### Brano fornito:
Gestire dal basso i beni comuni: il caso Torino

Il capoluogo piemontese ha adottato a gennaio 2016 il Regolamento comunale
16 Settembre 2016 - 13:30
La Cavallerizza - foto di Cavallerizza Reale (CC BY-SA 2.0)

 

Passeggiando per Torino la sagoma della Mole Antonelliana la si incontra più volte. E chi l'avrebbe detto che il simbolo di Torino abbia così tanto in comune con i cosiddetti “beni recuperati”: spazi e luoghi abbandonati – caserme, fabbriche, ferrovie, abitazioni, palazzi storici, teatri per fare alcuni esempi – già sfruttati e “posseduti”, salvati dal degrado del tempo, riscoperti nella loro destinazione d'uso e resi accessibili alla cittadinanza. Era stata concepita per essere un tempio israelitico, la Mole, ma il progetto di Alessandro Antonelli non piacque alla comunità ebraica torinese; così  il Comune di Torino la acquistò  per farne un monumento all’unità nazionale finché, nel corso dei decenni e dopo varie vicissitudini, non fu riconvertita a spazio museale. Fortuna che qualcuno ci ha pensato, a trovare di volta in volta un nuovo modo di valorizzare la Mole. Altrimenti non sarebbe stata la stessa storia.

Dall'11 gennaio 2016 Torino è la maggiore città in Italia ad aver scelto di adottare un regolamento per gestione "dal basso", nel rispetto del principio di sussidiarietà, di spazi e opere sul territorio cittadino. L'amministrazione condivisa dei beni comuni avanza, in Italia, passo dopo passo. Nel frattempo, infatti, in attesa del via libera ufficiale a Genova, Milano e Roma, la lista delle città che hanno fatto questa scelta si allunga: a settembre, per esempio, alla lista si è aggiunta Reggio Emilia. L'elenco è tenuto costantemente aggiornato da Labsus, l'associazione che promuove la cultura della sussidiarietà e che è spesso  partner delle amministrazioni nell'attuazione dei patti. Sabato 17 settembre Labsus è con noi a Torino, al ristorante Ratatui per una Osteria di Pop Economix dedicata proprio al tema dei beni comuni sotto la Mole. Anche per fare il punto su cosa sta succedendo in città.

### Materiale fornito:
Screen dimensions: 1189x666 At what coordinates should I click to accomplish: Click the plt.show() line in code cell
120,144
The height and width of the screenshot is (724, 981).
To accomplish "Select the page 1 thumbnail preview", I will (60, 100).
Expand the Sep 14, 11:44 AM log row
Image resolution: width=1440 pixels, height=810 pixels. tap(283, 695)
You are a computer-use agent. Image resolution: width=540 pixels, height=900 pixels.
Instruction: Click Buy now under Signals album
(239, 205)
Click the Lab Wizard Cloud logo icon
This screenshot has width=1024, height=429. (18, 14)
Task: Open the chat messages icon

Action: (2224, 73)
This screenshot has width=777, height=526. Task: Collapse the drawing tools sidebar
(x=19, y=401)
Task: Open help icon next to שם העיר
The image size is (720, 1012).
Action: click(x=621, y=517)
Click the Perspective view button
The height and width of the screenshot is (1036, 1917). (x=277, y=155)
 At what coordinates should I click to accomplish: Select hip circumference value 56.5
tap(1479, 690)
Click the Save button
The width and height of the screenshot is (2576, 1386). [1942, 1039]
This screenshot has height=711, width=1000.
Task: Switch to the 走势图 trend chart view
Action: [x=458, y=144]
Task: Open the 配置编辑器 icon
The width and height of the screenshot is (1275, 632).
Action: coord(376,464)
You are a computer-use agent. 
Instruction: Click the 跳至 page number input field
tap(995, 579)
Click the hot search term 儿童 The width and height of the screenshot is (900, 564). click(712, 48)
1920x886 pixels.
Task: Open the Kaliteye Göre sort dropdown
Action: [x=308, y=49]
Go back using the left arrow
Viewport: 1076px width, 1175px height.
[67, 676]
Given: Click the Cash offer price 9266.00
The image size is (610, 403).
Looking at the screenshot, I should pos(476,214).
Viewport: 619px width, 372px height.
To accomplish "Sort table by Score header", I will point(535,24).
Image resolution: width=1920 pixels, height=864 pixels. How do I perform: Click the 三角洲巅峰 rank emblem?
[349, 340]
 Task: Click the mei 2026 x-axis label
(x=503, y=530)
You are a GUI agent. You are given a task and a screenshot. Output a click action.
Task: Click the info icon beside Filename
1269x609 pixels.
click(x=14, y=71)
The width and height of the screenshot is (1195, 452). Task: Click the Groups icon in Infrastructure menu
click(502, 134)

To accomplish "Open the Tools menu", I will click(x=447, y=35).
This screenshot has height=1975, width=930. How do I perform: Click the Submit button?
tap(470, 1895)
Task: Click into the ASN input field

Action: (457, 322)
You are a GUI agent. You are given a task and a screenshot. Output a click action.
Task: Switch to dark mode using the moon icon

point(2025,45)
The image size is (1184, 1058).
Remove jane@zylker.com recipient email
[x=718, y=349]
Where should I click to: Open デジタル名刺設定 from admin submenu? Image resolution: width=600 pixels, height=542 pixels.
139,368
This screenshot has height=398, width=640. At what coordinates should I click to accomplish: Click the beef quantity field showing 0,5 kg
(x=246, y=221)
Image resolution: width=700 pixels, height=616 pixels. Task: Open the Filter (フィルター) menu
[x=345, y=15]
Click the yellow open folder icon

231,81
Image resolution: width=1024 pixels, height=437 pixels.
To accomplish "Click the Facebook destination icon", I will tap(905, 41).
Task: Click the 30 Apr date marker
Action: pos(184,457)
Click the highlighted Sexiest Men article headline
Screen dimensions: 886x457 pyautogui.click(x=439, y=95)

### Compiti:
1. Nel brano su Torino e i beni comuni, quale città si è aggiunta a settembre alla lista di quelle che hanno adottato il regolamento?
2. Raccogli tutte le righe che contengono la stringa "using", copiandole per intero.
Il brano e le righe provengono da fonti diverse.

### Soluzioni:
1. Reggio Emilia.

2.
Go back using the left arrow
Task: Switch to dark mode using the moon icon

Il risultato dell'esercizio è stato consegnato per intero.